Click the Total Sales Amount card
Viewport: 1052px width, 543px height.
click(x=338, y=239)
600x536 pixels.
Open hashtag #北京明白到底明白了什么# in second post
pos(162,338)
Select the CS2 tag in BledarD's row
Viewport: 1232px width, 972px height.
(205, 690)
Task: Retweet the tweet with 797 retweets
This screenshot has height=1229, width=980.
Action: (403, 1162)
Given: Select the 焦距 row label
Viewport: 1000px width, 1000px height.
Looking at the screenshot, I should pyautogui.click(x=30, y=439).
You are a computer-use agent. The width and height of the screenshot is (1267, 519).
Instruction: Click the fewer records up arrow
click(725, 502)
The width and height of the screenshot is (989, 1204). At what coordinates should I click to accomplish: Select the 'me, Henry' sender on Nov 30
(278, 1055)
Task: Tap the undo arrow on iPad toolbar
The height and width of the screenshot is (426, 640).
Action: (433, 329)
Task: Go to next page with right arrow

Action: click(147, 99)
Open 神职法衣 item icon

• **GOAL OF THE EXERCISE**
Reproduce the entire listing above, line for line, without altering anything.

• **ANSWER TO THE PROBLEM**
Click the Total Sales Amount card
Viewport: 1052px width, 543px height.
click(x=338, y=239)
600x536 pixels.
Open hashtag #北京明白到底明白了什么# in second post
pos(162,338)
Select the CS2 tag in BledarD's row
Viewport: 1232px width, 972px height.
(205, 690)
Task: Retweet the tweet with 797 retweets
This screenshot has height=1229, width=980.
Action: (403, 1162)
Given: Select the 焦距 row label
Viewport: 1000px width, 1000px height.
Looking at the screenshot, I should pyautogui.click(x=30, y=439).
You are a computer-use agent. The width and height of the screenshot is (1267, 519).
Instruction: Click the fewer records up arrow
click(725, 502)
The width and height of the screenshot is (989, 1204). At what coordinates should I click to accomplish: Select the 'me, Henry' sender on Nov 30
(278, 1055)
Task: Tap the undo arrow on iPad toolbar
The height and width of the screenshot is (426, 640).
Action: (433, 329)
Task: Go to next page with right arrow

Action: click(147, 99)
Open 神职法衣 item icon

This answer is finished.